Nove mesi nel carcere di Fuorni in uno spazio inferiore a tre metri quadrati. Un uomo di Camerota sarà risarcito per la detenzione che ha violato l’articolo 3 della Convenzione europea dei diritti dell’uomo.

Lo ha stabilito il giudice Valentina Chiosi della Prima Sezione Civile del Tribunale di Salerno che ha condannato il Ministero della Giustizia accogliendo parzialmente il ricorso dei legali dell’uomo.
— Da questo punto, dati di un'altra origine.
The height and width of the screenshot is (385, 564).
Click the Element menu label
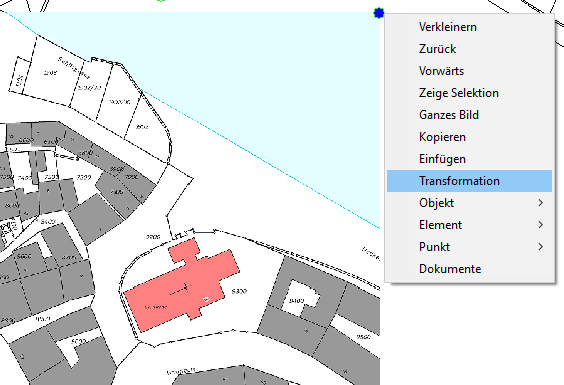click(x=440, y=225)
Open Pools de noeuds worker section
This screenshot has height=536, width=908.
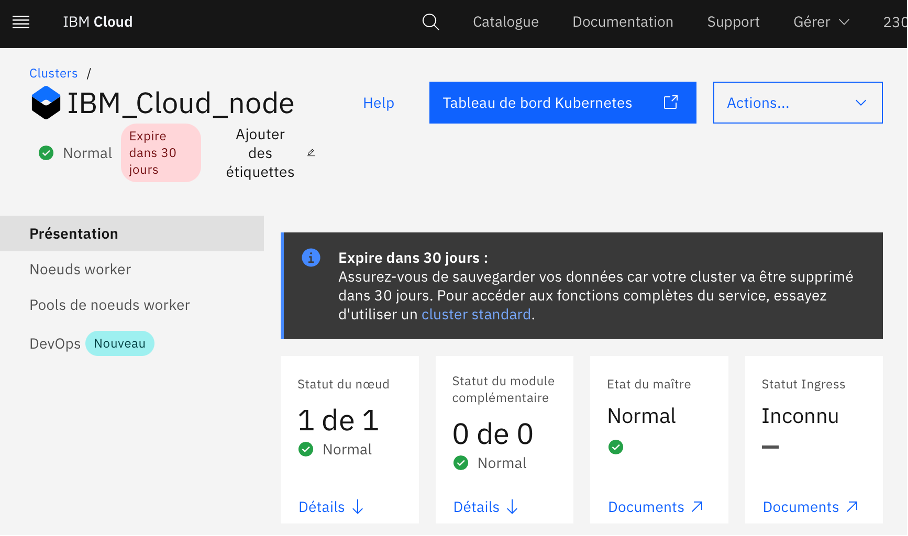pos(110,305)
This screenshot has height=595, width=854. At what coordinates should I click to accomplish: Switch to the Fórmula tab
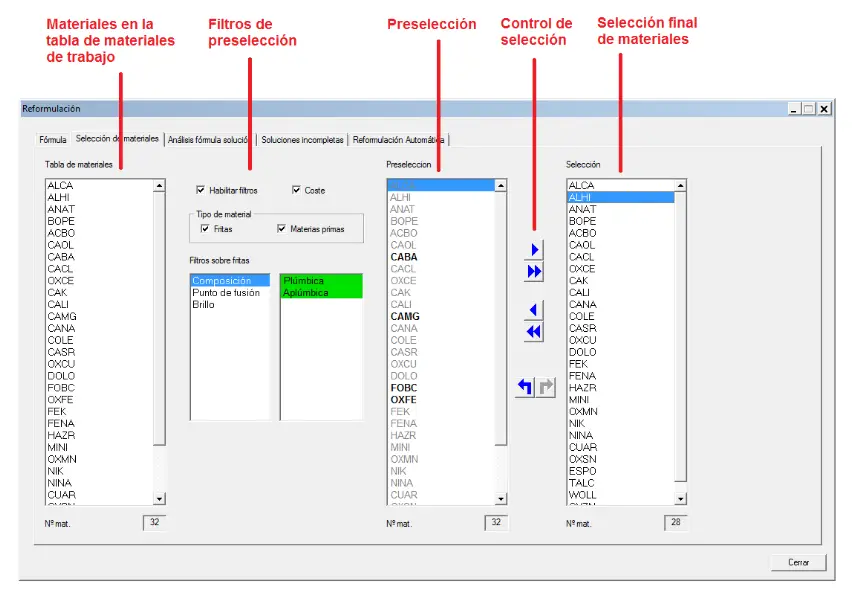tap(52, 140)
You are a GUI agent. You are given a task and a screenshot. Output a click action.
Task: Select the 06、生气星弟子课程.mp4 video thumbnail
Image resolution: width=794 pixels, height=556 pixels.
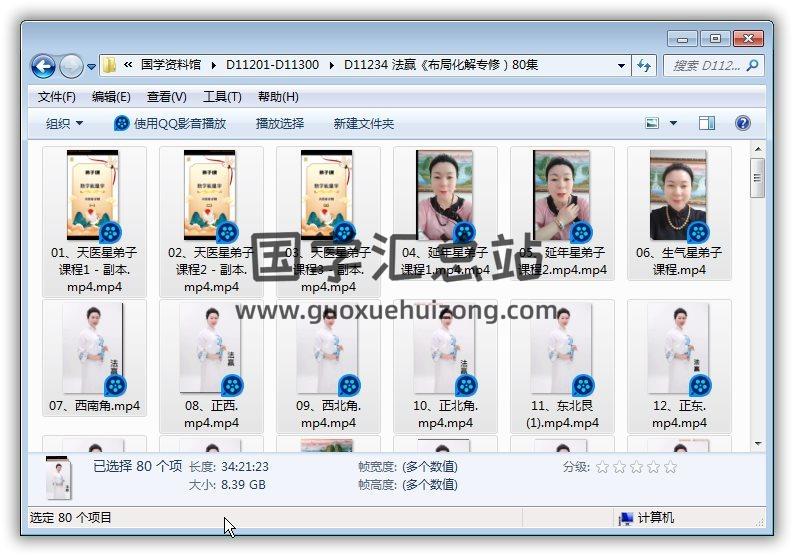[678, 196]
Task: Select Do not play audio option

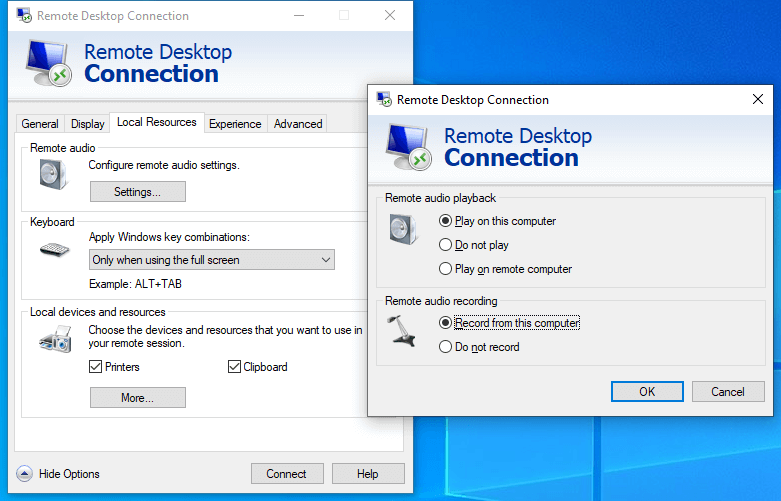Action: point(446,245)
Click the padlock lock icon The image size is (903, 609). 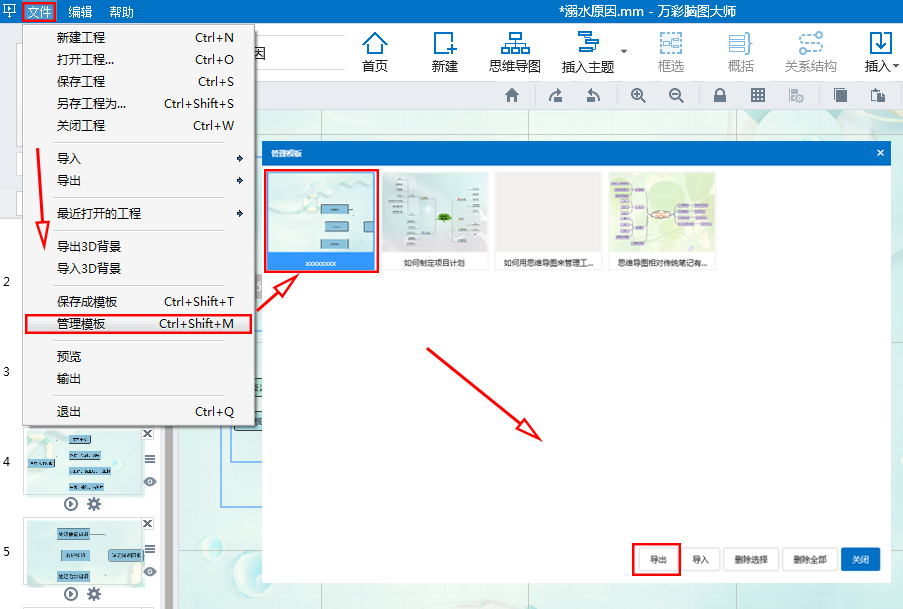[719, 95]
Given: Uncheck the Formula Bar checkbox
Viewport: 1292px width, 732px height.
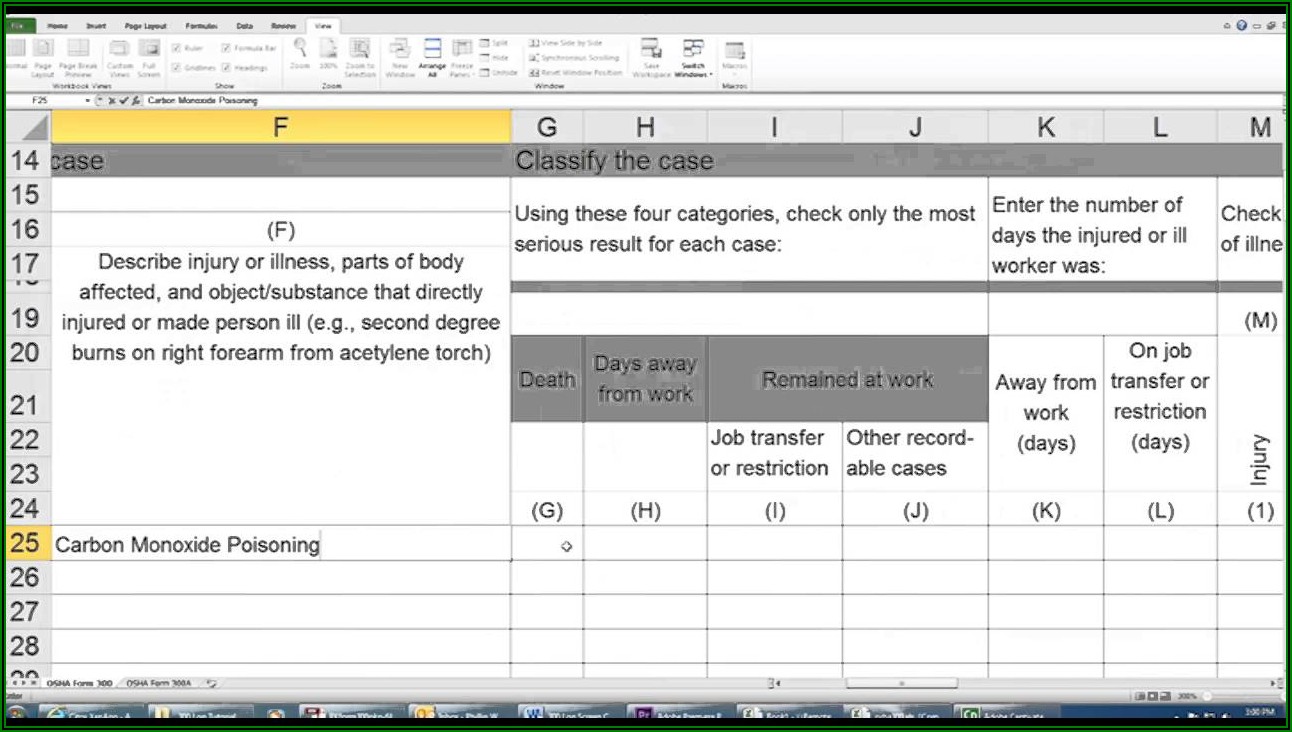Looking at the screenshot, I should pos(226,48).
Il 73enne avrà diritto ad un risarcimento che si aggira intorno ai 500 euro. Il ricorso, come si legge su “Il Mattino“, era stato depositato nel 2014, mentre il periodo di detenzione è compreso tra il 2013 ed il 2014 quando, nel Carcere di Fuorni, erano detenute circa 200 persone in più rispetto al parametro della capienza regolamentare secondo cui non possono essere ospitati più di 367 detenuti.

Nel ricorso si fa leva sul sovraffollamento. L’uomo era ristretto nella prima sezione della casa circondariale che non avrebbe rispettato i parametri europei i quali fissano in 3 metri quadrati lo spazio vitale minimo disponibile a favore di ciascun detenuto.